The Scaleshell Mussel
If you spend time along Nebraska’s lakes and rivers, you are likely to come across the occasional large “clam” shell. These are examples of our state’s native freshwater mussels. It can be quite interesting to observe the unique shapes, sizes and colors of the 29 species found in our state, although a few of those are considered relicts, meaning only their shells, and not the living mollusk that would normally reside within, are detected. They have descriptive names like fawnsfoot, pistolgrip, threeridge and pimpleback.
Freshwater mussels are completely aquatic. Seasonally, many venture on a vertical migration to embed themselves in the riverbed or lake substrate. They are cued to do this when the water temperature begins to drop in the fall.
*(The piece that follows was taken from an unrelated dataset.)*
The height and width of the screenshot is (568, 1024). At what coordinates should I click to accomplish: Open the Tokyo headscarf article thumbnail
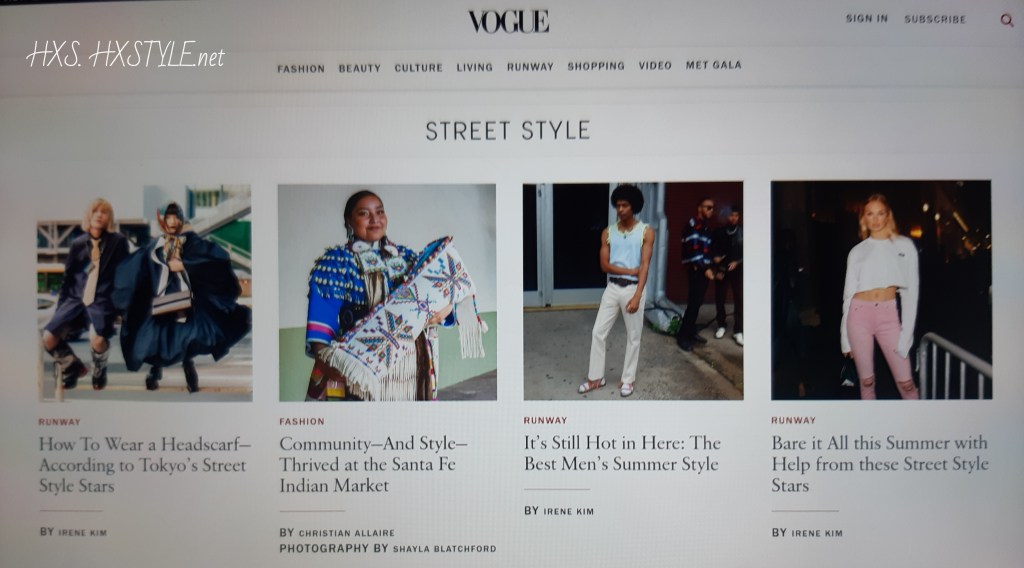pyautogui.click(x=145, y=292)
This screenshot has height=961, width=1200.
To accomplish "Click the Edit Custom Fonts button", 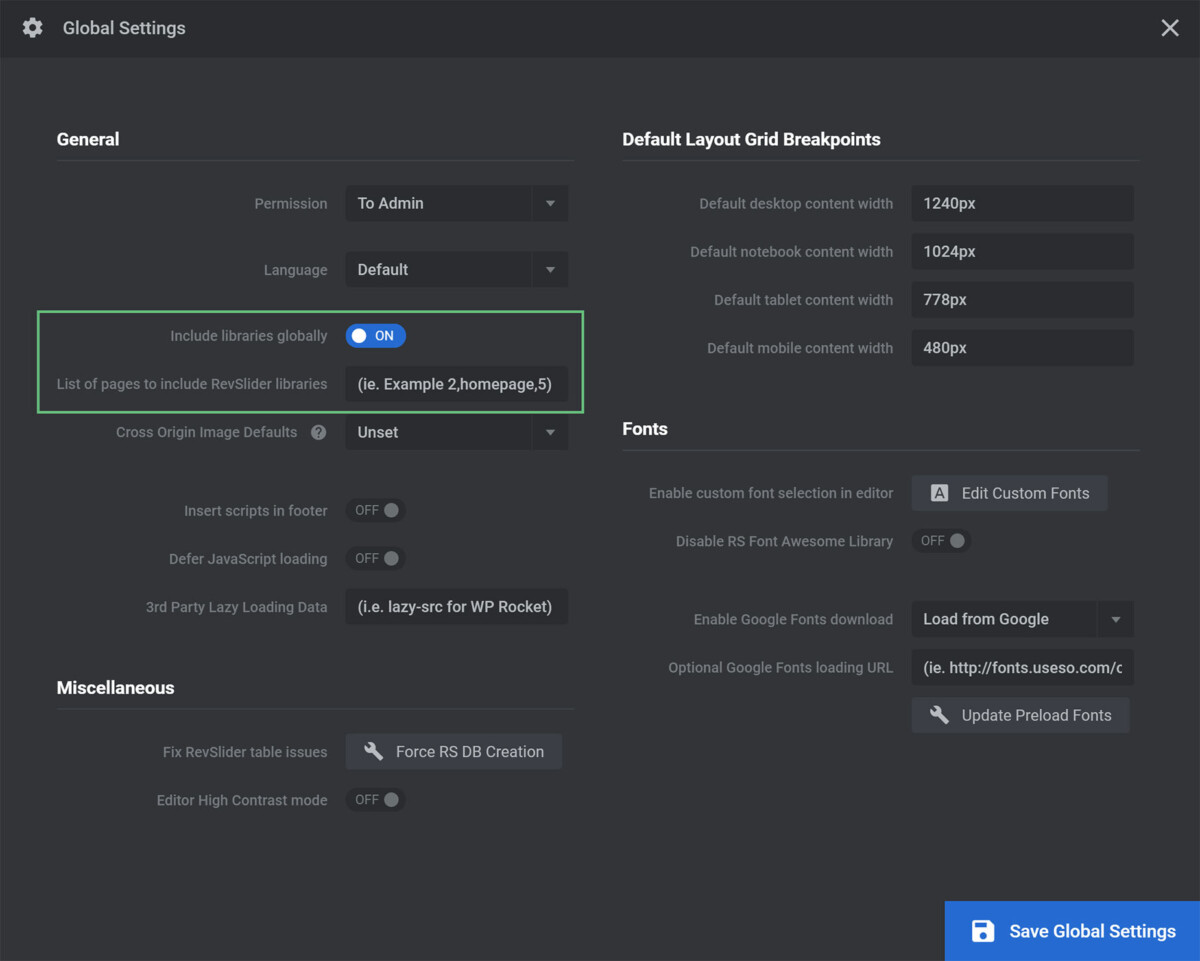I will click(x=1009, y=493).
During winter, you may be able to see a freshwater mussel filter feeding beneath the clear ice.
Freshwater mussels are often indicators of high water quality, but large-scale stream modifications have resulted in declines of many populations. The scaleshell (Leptodea leptodon) is both a federal and state endangered species. In Nebraska, it occurs only in the northeastern part of the state in the Missouri River, but it is rarely found.
The study of mollusks is known as malacology. When I recall first learning about freshwater mussels, I think of Dr. G. Thomas Watters, a malacologist, telling me that they need divine intervention to reproduce successfully. This is because they have a complex life cycle that requires a host fish to complete the process. Somewhat like a parasite requires a host to survive, a freshwater mussel requires a particular type of fish to reproduce; however, the fish is unharmed in this relationship. Some freshwater mussels even deceptively bait their host fish to then spray them with glochidia (the microscopic larval stage of the mussel). The “infected” fish swims away, ultimately dispersing the juvenile mussels that develop from the glochidia. Otherwise, the mussels would be unable to disperse to new locations. The freshwater drum (Aplodinotus grunniens) is the host fish of the scaleshell.
It is extremely challenging to locate scaleshells, and experienced malacologists have been diving to look for them without success. The population of scaleshells in our state is believed to be small. Because of the species’ limited mobility, any conservation efforts for the mussels would have to take place directly at the sites where they occur.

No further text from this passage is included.